Books

The beautiful faith of Rachel Held Evans

Like all of her work, her posthumous book is warm, wise, and intimate.

In late spring of 2019, Christian writer Rachel Held Evans was hospitalized with an infection and social media was taken over by the hashtag #prayforRHE. Her coconspirator Nadia Bolz-Weber took to praying like the psalmist: heal her now, damn it. It didn’t work. The headline felt like a punch in the mouth: “Rachel Held Evans is dead at 37.” Although I never knew her, I felt like I did. Such was the warmth in her voice as an author and social media warrior.

Writer Jeff Chu, who was a seminarian when Evans died, knew her very well—and he partnered with her spouse, Daniel Jonce Evans, to bring us this surprising book from beyond the grave.

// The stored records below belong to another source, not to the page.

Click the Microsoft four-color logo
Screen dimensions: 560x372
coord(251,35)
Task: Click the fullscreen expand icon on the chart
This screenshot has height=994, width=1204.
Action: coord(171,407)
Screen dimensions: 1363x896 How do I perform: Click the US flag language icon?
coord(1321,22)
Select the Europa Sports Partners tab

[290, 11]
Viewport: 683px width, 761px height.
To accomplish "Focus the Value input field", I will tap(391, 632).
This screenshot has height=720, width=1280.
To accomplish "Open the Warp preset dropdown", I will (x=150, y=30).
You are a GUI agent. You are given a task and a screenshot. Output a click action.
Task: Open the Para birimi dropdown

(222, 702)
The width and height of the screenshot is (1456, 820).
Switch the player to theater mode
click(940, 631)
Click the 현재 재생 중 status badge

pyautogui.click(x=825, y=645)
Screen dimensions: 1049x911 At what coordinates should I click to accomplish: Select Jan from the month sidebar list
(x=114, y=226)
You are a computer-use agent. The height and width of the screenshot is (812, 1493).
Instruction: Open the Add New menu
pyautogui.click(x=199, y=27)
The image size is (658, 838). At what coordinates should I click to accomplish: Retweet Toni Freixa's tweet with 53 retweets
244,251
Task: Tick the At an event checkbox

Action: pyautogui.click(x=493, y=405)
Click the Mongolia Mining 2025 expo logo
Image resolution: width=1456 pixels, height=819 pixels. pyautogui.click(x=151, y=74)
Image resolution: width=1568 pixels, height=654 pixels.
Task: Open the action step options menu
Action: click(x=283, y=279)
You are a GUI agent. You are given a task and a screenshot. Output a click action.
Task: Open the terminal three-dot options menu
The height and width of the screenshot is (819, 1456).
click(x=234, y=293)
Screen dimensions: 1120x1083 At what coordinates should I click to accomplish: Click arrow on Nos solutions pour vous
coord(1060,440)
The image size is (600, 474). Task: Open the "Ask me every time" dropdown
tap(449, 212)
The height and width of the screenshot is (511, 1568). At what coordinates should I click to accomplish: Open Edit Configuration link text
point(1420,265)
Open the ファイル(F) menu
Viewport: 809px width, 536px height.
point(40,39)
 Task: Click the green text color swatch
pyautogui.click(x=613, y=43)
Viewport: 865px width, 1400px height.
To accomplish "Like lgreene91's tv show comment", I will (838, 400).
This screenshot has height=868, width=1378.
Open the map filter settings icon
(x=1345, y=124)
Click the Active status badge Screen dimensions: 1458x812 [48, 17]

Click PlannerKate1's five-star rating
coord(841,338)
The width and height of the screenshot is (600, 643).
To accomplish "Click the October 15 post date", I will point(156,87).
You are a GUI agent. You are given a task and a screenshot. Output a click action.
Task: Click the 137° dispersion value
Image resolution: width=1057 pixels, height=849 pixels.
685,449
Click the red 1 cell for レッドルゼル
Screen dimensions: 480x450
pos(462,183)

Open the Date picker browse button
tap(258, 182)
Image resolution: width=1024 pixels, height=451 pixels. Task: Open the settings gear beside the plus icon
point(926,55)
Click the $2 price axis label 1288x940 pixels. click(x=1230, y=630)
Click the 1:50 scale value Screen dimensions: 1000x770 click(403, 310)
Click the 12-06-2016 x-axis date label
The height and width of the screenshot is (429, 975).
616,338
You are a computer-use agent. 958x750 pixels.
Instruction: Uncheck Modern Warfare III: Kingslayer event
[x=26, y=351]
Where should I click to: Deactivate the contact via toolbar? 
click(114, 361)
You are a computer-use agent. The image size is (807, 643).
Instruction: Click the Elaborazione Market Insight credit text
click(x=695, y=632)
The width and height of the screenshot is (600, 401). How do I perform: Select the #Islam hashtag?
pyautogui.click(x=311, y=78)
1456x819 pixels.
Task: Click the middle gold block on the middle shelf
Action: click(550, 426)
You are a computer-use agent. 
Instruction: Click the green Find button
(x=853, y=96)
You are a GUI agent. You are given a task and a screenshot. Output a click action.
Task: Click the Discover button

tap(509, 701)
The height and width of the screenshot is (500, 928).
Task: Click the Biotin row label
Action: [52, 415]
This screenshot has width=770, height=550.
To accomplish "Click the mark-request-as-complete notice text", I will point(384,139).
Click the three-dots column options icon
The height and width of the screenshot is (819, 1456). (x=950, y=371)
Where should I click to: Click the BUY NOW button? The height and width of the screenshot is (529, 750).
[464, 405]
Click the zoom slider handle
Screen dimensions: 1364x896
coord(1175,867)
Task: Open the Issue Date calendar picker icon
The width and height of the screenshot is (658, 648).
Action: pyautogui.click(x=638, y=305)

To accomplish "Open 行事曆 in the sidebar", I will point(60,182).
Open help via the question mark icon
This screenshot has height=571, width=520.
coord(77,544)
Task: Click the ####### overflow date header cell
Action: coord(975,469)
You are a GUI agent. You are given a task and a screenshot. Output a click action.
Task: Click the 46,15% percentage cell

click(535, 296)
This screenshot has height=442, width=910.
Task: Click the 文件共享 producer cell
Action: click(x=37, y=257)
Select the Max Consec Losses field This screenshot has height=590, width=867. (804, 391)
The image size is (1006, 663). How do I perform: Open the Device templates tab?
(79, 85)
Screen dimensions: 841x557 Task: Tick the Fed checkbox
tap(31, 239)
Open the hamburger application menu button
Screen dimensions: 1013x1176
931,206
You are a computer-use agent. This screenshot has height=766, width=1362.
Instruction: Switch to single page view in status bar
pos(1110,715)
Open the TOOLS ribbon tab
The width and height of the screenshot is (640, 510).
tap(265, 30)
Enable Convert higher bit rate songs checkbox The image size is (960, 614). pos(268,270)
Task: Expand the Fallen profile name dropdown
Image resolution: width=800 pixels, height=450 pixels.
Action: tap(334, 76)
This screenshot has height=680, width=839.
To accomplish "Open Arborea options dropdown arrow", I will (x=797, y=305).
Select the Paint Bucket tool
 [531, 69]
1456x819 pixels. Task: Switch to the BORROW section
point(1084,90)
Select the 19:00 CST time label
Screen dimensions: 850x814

The widower gave the friend access to everything Rachel had left behind: computer files and scribbled notes, outlines of essays and drafts of blog posts. The result is a fitting conclusion to her literary legacy. It’s warm, wise, and intimate, like all of her work.

Like Evans’s other books, Wholehearted Faith lifts up biblical interpreters I’ve never read before and reveals enough of their insights to send me straight to the library to dig more deeply. Wil Gafney: Rachel the matriarch is never recorded praying, yet God gives her the desire of her heart. Nathan Stucky: the first sabbath is not a reward for Adam and Eve, for they’ve done no work yet. Kaitlin Curtice: a flood in the Ozarks brings death, but also new life, like baptism itself. Nachman of Breslov: there is nothing so whole as a broken heart. (Of course, these figures are perfectly well-known in many settings, so I’m displaying my ignorance here. But Evans doesn’t shame the ignorant. She delights us into knowledge on the way to wisdom.)